Essential Report

Nov 9, 2009

Asylum Seeker Polling – Three Pollsters

Today we have some results on the public perception of asylum seeker policy issues from both Newspoll and Nielsen. When combined with last week’s Essential Report questions on the sam

Possum Comitatus — Editor of Pollytics

Possum Comitatus

Editor of Pollytics

Today we have some results on the public perception of asylum seeker policy issues from both Newspoll and Nielsen. When combined with last week’s Essential Report questions on the same issue, all three pollsters turn out to be pretty consistent with each other, only differing by amounts we’d expect from slightly different question wording. First up, we’ll look at two Newspoll questions, which pretty much answer the debate on whether it is people looking for tougher laws that are believing the government is doing a bad job on this issue, or whether it is people that think Rudd is replicating Howard.




One quarter of those that believe the Rudd government is doing a bad job over the asylum seeker issue do so on the basis of seeing Rudd being too hard on boat people.

On the other hand, nearly two thirds of those that believe Rudd is doing a bad job on asylum seekers do so from a position of believing that Rudd is too soft on asylum seekers. That fairly convincingly ends that particular sub-debate on who is believing what and the magnitudes involved.

Next up, we have Nielsen and Essential Report on the question of the  government’s handling of the asylum seeker issue.

Stored items —
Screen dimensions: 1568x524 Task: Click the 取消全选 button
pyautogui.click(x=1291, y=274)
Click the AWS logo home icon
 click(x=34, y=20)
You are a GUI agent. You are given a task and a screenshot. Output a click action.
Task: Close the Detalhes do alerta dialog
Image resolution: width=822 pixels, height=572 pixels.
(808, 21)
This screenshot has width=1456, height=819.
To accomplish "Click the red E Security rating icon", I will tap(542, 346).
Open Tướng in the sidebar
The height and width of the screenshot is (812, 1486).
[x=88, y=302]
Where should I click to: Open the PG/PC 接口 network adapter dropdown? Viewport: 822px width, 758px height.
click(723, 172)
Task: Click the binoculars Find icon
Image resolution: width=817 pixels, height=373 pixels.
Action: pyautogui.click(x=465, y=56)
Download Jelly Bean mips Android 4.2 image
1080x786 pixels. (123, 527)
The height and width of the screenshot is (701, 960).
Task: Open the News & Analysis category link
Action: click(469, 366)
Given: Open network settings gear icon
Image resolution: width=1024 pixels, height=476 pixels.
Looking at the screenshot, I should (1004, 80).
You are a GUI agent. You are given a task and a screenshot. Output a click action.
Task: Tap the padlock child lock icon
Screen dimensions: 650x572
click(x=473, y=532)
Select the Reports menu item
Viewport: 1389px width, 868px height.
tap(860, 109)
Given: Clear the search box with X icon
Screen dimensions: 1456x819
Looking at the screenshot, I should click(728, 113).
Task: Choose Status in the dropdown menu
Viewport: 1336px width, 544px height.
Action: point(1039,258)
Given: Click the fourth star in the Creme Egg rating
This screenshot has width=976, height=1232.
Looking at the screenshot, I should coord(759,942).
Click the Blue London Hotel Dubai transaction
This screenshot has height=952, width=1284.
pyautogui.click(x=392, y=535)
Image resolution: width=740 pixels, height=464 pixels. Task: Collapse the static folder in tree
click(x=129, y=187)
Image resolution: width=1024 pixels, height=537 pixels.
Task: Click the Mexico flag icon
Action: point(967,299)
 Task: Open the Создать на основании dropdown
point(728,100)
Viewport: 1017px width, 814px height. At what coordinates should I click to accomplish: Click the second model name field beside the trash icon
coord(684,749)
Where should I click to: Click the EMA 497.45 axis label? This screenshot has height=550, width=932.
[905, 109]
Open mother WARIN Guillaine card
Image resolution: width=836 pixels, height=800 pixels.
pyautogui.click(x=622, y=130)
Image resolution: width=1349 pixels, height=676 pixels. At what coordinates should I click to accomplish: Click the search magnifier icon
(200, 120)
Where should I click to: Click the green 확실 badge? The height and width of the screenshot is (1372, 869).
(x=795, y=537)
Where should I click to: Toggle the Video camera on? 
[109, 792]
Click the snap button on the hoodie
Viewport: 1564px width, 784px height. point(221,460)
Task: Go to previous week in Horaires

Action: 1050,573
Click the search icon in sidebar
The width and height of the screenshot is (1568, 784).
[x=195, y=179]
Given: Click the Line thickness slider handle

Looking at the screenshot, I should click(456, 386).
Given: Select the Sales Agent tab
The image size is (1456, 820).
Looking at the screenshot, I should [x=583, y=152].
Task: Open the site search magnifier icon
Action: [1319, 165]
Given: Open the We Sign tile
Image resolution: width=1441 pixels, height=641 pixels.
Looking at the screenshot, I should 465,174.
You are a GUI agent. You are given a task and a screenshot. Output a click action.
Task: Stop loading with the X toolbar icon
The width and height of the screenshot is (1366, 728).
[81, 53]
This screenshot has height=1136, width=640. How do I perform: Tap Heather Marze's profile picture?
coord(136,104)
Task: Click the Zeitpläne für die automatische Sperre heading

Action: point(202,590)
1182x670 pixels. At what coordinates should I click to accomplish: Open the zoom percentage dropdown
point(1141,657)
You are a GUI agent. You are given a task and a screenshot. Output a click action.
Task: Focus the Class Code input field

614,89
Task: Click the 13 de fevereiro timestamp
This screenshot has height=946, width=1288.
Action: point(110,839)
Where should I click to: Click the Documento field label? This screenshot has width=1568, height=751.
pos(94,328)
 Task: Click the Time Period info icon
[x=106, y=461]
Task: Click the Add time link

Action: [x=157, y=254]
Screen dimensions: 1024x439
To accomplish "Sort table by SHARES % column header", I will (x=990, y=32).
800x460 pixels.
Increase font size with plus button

WRITTEN EXERCISE —
Extend the post on asylum seeker polling, picking up right after its final sentence.

WRITTEN RESPONSE —
This is probably the question where two of the pollsters diverged the most in terms of the responses they received – although these are pretty different questions. Moving on to a Newspoll/Nielsen head to head on Too Hard/Too Soft perceptions.


These responses are pretty consistent between pollsters with a large plurality of the population believing that the Rudd government’s asylum seeker policies are too soft. Quite a small uncommitted result there for each pollster as well, suggesting people have long made their mind up on this.

Finally, a set of questions from Newspoll and Essential Report over which party would handle this issue best.


The Coalition leads the ALP by a point when the public is given the option of None or Someone Else as alternatives, while the Labor Party leads the Coalition when the choice of both parties being “Much the same” is offered. While I’m sure Rudd would like the whole thing to disappear and is no doubt looking forward to the wet season causing asylum seekers to drop out of the news cycle, it isn’t the killer issue for the Coalition that it once was – like many things, incumbency sets if not the agenda, than certainly the tone.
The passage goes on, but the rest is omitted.